Your task is to copy every line of this material exactly.

------ Listed entries

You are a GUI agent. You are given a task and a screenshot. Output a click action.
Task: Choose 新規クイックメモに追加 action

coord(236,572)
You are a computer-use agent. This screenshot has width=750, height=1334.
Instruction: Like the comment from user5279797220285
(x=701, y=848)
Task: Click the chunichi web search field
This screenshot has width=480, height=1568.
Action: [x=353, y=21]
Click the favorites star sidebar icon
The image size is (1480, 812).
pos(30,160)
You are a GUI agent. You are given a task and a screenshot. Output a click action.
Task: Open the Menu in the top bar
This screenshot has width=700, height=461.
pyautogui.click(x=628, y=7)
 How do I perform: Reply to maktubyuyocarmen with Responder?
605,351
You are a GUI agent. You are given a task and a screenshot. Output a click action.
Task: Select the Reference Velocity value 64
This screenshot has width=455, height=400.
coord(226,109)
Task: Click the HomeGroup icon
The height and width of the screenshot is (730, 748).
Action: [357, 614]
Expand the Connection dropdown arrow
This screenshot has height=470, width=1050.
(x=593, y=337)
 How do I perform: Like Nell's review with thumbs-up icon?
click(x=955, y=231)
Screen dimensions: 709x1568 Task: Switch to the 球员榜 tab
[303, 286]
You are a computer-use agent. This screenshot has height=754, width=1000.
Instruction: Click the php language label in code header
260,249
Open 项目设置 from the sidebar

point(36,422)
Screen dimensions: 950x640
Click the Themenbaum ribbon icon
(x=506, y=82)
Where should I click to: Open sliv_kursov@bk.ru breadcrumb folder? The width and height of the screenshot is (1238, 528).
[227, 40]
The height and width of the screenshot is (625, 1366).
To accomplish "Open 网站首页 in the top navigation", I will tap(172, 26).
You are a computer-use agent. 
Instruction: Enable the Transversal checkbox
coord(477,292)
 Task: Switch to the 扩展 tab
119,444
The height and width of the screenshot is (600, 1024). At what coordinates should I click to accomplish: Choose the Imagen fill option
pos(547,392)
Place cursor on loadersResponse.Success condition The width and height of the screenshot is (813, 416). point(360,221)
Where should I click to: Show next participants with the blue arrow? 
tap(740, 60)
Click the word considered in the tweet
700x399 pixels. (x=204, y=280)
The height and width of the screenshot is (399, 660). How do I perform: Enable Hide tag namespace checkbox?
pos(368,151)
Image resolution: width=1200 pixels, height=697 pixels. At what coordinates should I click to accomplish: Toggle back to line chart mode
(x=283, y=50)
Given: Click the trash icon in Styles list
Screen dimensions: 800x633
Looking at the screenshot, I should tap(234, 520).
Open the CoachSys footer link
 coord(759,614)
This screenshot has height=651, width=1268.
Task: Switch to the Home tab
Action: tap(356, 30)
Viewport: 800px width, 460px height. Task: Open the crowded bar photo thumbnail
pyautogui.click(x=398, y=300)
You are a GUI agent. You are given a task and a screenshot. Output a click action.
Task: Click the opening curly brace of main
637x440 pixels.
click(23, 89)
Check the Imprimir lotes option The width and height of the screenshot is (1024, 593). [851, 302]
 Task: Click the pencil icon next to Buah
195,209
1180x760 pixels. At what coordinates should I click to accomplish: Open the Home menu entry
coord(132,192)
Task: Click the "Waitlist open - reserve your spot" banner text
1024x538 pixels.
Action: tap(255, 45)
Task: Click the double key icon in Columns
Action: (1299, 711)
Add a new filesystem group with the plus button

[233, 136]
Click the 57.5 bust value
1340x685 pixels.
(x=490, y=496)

------------

:: Output for this task ::
You are a GUI agent. You are given a task and a screenshot. Output a click action.
Task: Choose 新規クイックメモに追加 action

coord(236,572)
You are a computer-use agent. This screenshot has width=750, height=1334.
Instruction: Like the comment from user5279797220285
(x=701, y=848)
Task: Click the chunichi web search field
This screenshot has width=480, height=1568.
Action: [x=353, y=21]
Click the favorites star sidebar icon
The image size is (1480, 812).
pos(30,160)
You are a GUI agent. You are given a task and a screenshot. Output a click action.
Task: Open the Menu in the top bar
This screenshot has width=700, height=461.
pyautogui.click(x=628, y=7)
 How do I perform: Reply to maktubyuyocarmen with Responder?
605,351
You are a GUI agent. You are given a task and a screenshot. Output a click action.
Task: Select the Reference Velocity value 64
This screenshot has width=455, height=400.
coord(226,109)
Task: Click the HomeGroup icon
The height and width of the screenshot is (730, 748).
Action: [357, 614]
Expand the Connection dropdown arrow
This screenshot has height=470, width=1050.
(x=593, y=337)
 How do I perform: Like Nell's review with thumbs-up icon?
click(x=955, y=231)
Screen dimensions: 709x1568 Task: Switch to the 球员榜 tab
[303, 286]
You are a computer-use agent. This screenshot has height=754, width=1000.
Instruction: Click the php language label in code header
260,249
Open 项目设置 from the sidebar

point(36,422)
Screen dimensions: 950x640
Click the Themenbaum ribbon icon
(x=506, y=82)
Where should I click to: Open sliv_kursov@bk.ru breadcrumb folder? The width and height of the screenshot is (1238, 528).
[227, 40]
The height and width of the screenshot is (625, 1366).
To accomplish "Open 网站首页 in the top navigation", I will tap(172, 26).
You are a computer-use agent. 
Instruction: Enable the Transversal checkbox
coord(477,292)
 Task: Switch to the 扩展 tab
119,444
The height and width of the screenshot is (600, 1024). At what coordinates should I click to accomplish: Choose the Imagen fill option
pos(547,392)
Place cursor on loadersResponse.Success condition The width and height of the screenshot is (813, 416). point(360,221)
Where should I click to: Show next participants with the blue arrow? 
tap(740, 60)
Click the word considered in the tweet
700x399 pixels. (x=204, y=280)
The height and width of the screenshot is (399, 660). How do I perform: Enable Hide tag namespace checkbox?
pos(368,151)
Image resolution: width=1200 pixels, height=697 pixels. At what coordinates should I click to accomplish: Toggle back to line chart mode
(x=283, y=50)
Given: Click the trash icon in Styles list
Screen dimensions: 800x633
Looking at the screenshot, I should tap(234, 520).
Open the CoachSys footer link
 coord(759,614)
This screenshot has height=651, width=1268.
Task: Switch to the Home tab
Action: tap(356, 30)
Viewport: 800px width, 460px height. Task: Open the crowded bar photo thumbnail
pyautogui.click(x=398, y=300)
You are a GUI agent. You are given a task and a screenshot. Output a click action.
Task: Click the opening curly brace of main
637x440 pixels.
click(23, 89)
Check the Imprimir lotes option The width and height of the screenshot is (1024, 593). [851, 302]
 Task: Click the pencil icon next to Buah
195,209
1180x760 pixels. At what coordinates should I click to accomplish: Open the Home menu entry
coord(132,192)
Task: Click the "Waitlist open - reserve your spot" banner text
1024x538 pixels.
Action: tap(255, 45)
Task: Click the double key icon in Columns
Action: (1299, 711)
Add a new filesystem group with the plus button

[233, 136]
Click the 57.5 bust value
1340x685 pixels.
(x=490, y=496)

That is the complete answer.